What jobs and salaries can the CCSP lead to?+

CCSP maps to roles such as cloud security architect, cloud security engineer, security consultant, and security operations lead.

How much any certification affects pay depends heavily on geography, seniority, and hands-on experience, so treat any single salary figure with caution. CCSP is best viewed as validation of advanced, vendor-neutral cloud-security competence.

How long does it take to study for the CCSP?+

Experienced candidates often need two to three months of steady study, especially to internalize the shared responsibility model and cloud data security controls.

Review every explanation, including for questions you answered correctly, because CCSP distractors are built from plausible but sub-optimal cloud choices. Use the per-domain results here to find your weakest area, then finish with full-length timed mocks.

How should you prepare for the CCSP?+

Study the six domains above, giving the heaviest weight to Cloud Data Security, then drill scenario questions domain by domain. Every MockAPI question reveals a full explanation and tells you why each wrong answer is wrong.
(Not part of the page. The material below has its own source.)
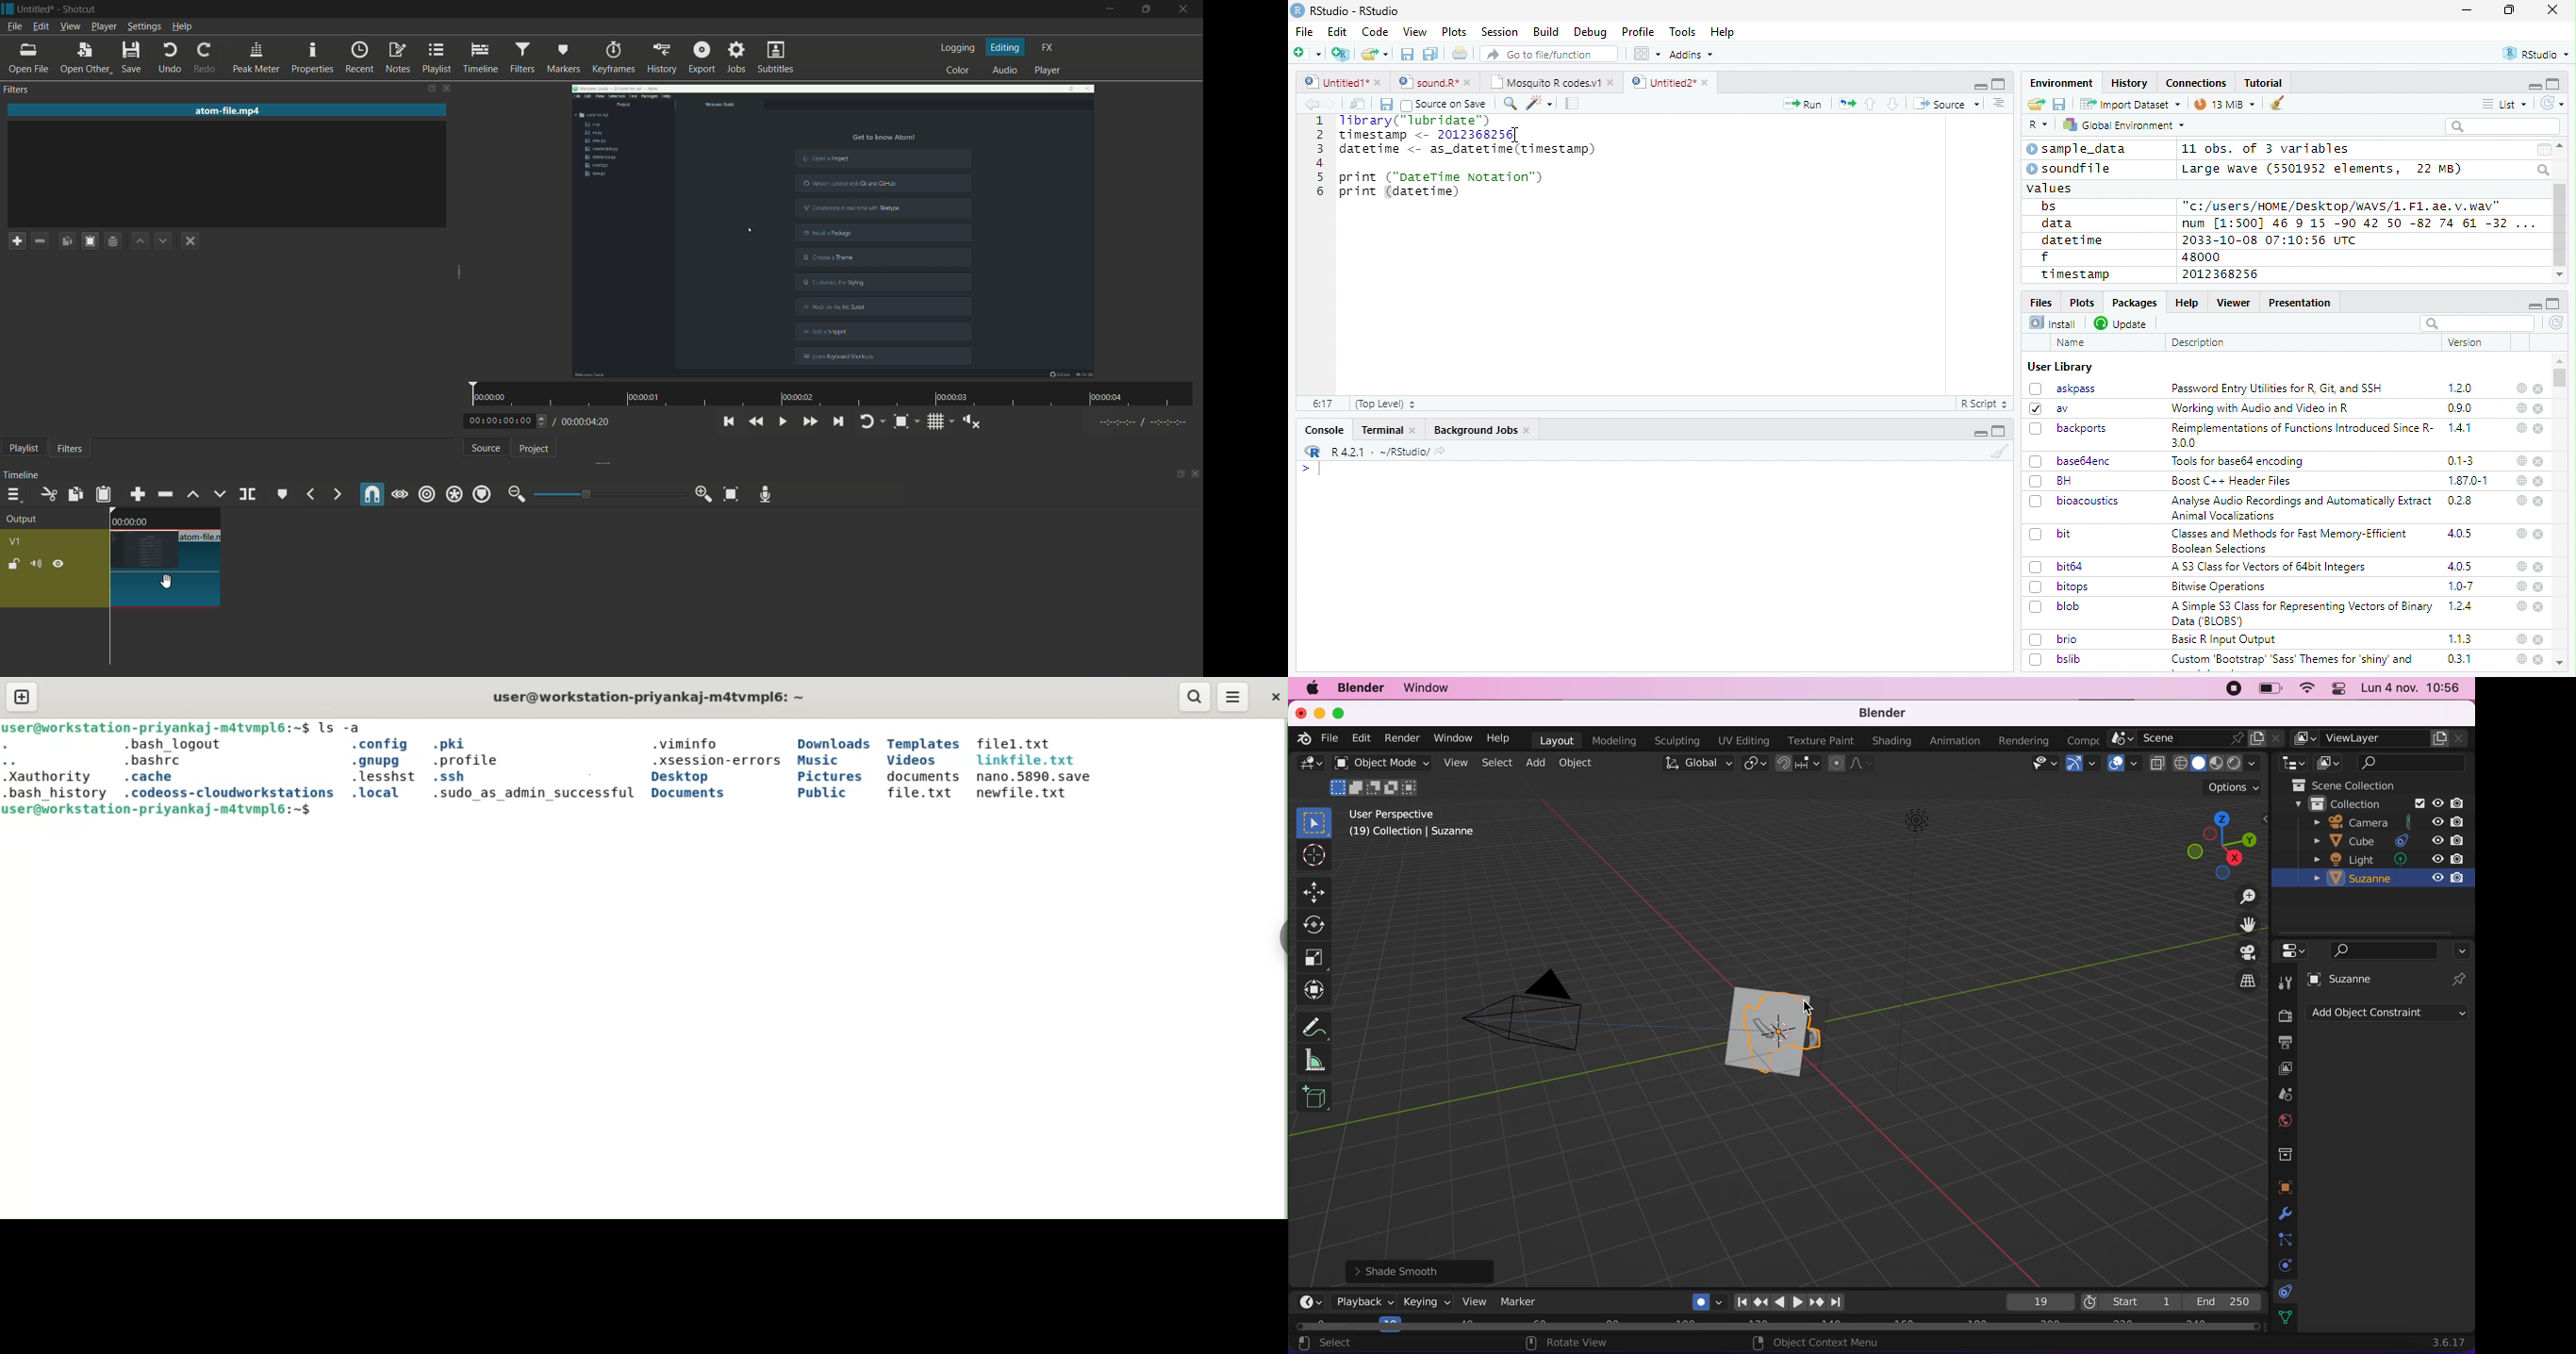 The height and width of the screenshot is (1372, 2576). Describe the element at coordinates (192, 496) in the screenshot. I see `move filter up` at that location.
When you can reason to the best cloud control comfortably, move to full-length timed mocks. Use the glossary to keep concepts like the shared responsibility model, tokenization, and BCDR straight, and aim to score consistently above the checkpoint before you book.

Can you take the CCSP exam online?+

ISC2 delivers CCSP exclusively at Pearson VUE test centers — there is currently no at-home online-proctored option, so you sit the exam in person at a scheduled testing center. Bring government-issued photo ID; the center provides a secure, monitored environment.
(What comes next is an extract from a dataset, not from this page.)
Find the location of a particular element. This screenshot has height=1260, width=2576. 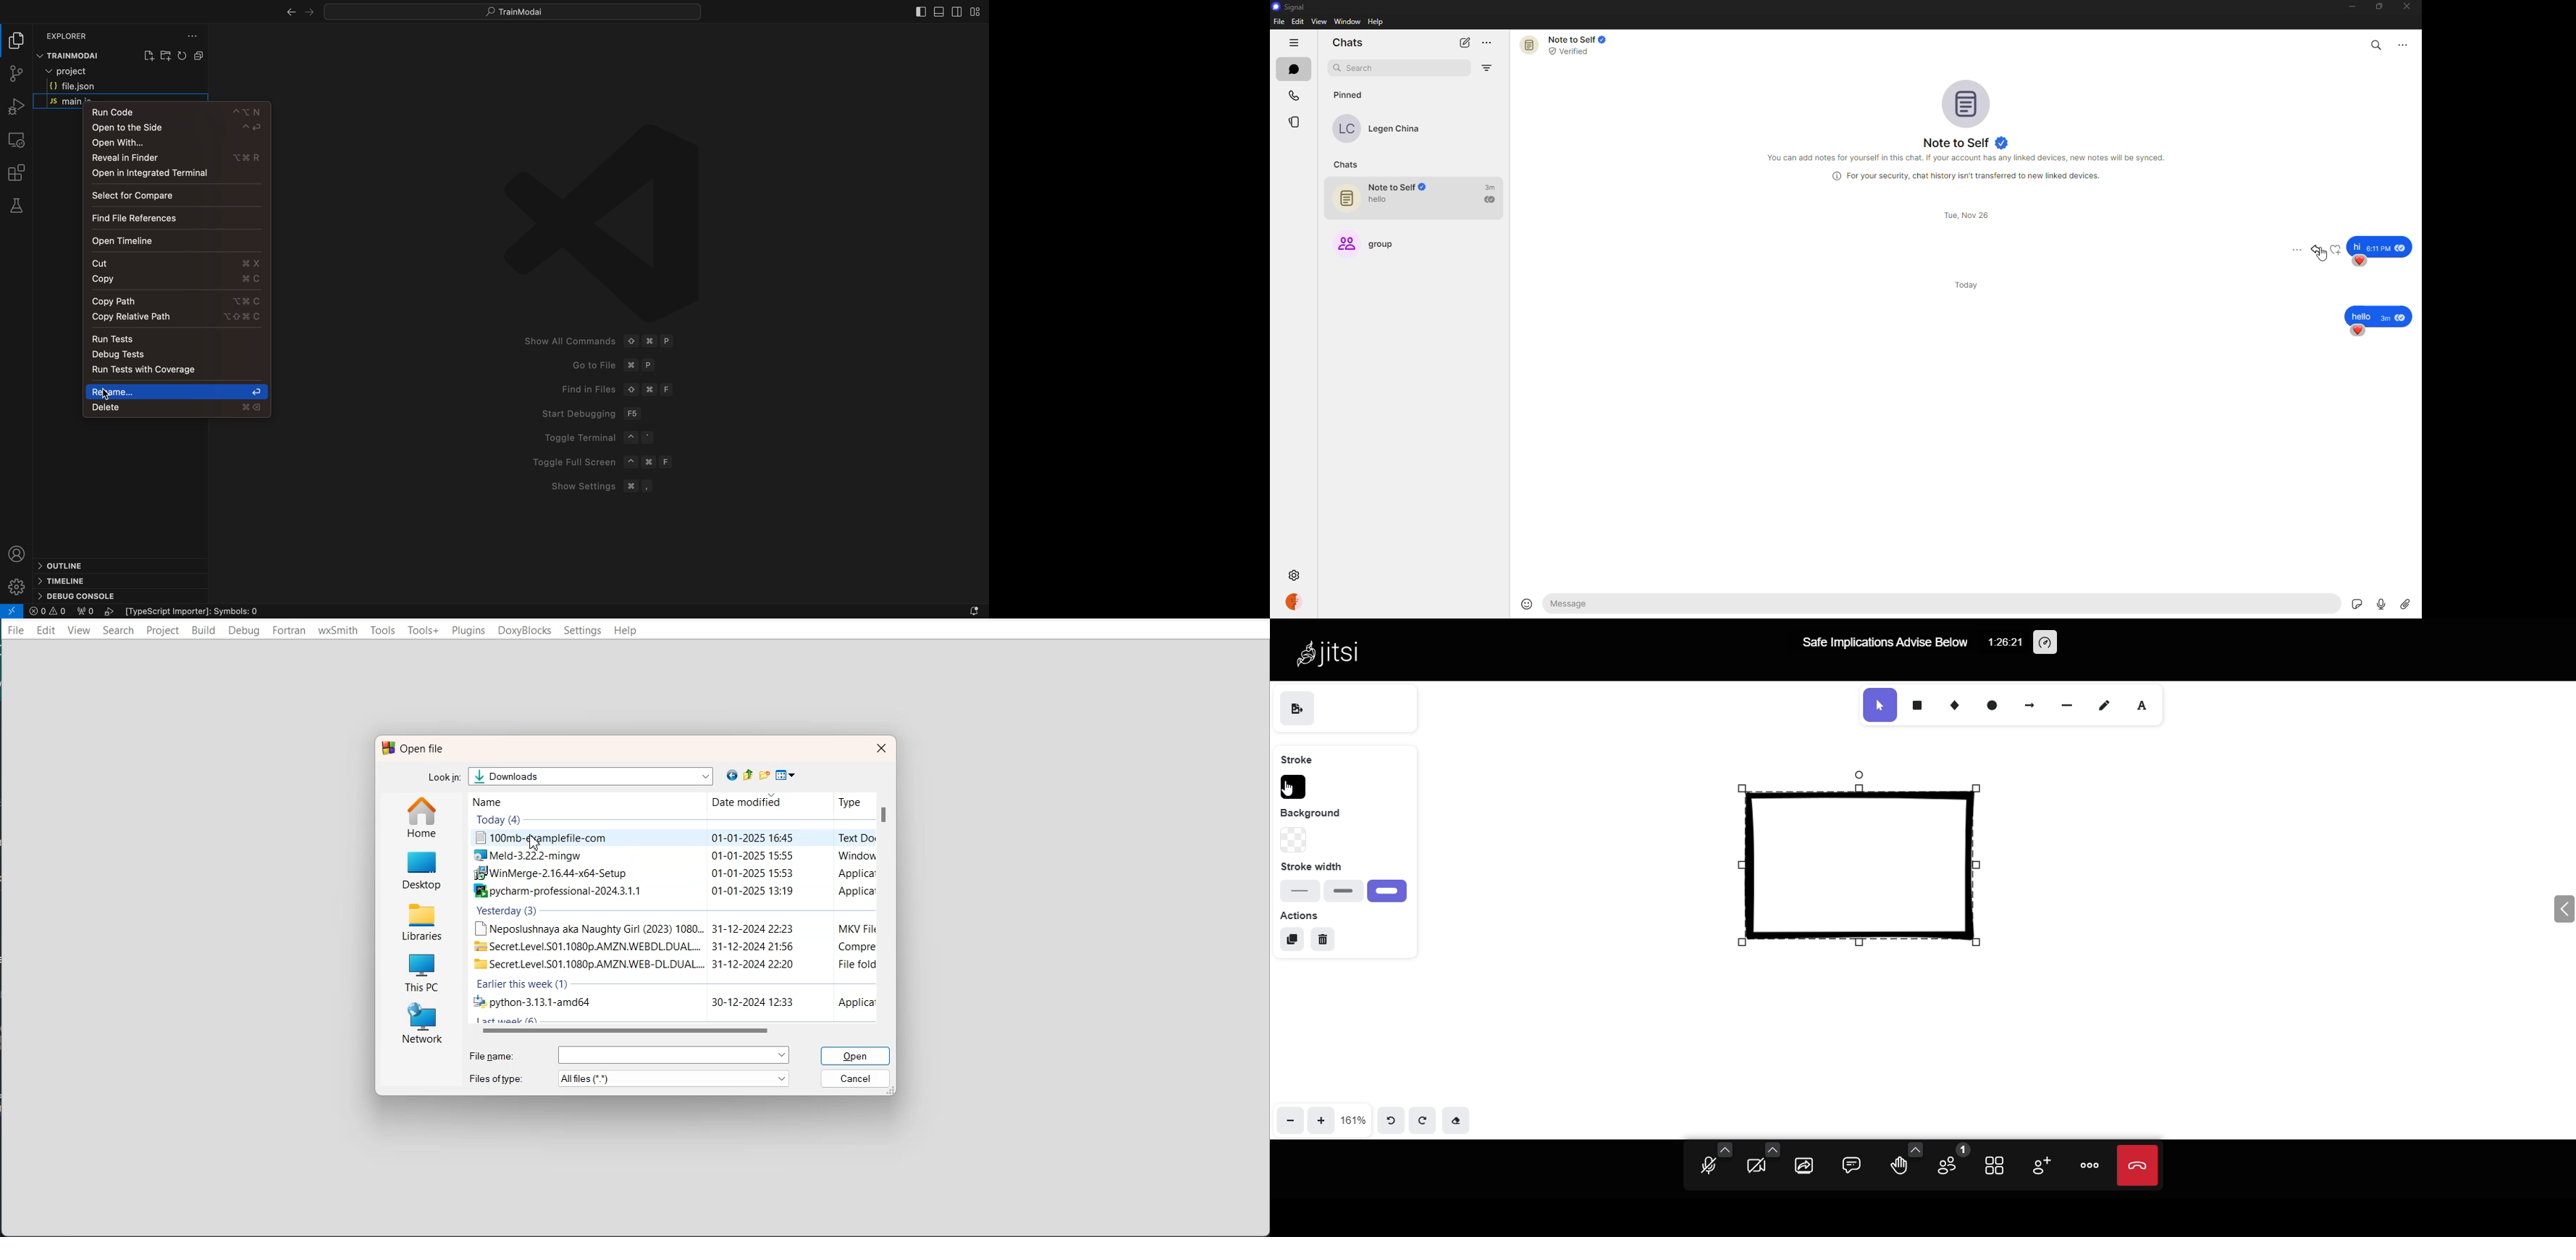

more is located at coordinates (2296, 249).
If you do not pass, ISC2 enforces a retake policy with a waiting period between attempts and a cap on attempts per year — check the current policy before rebooking.

What certification should you take after the CCSP?+

After CCSP, many pair it with CISSP for a broad-plus-cloud security profile, or specialize further with provider-specific security certifications from AWS, Azure, or Google Cloud.

For many, the real next step is leading cloud-security design and operations in production. Pairing CCSP with hands-on cloud work is what turns the certificate into a career.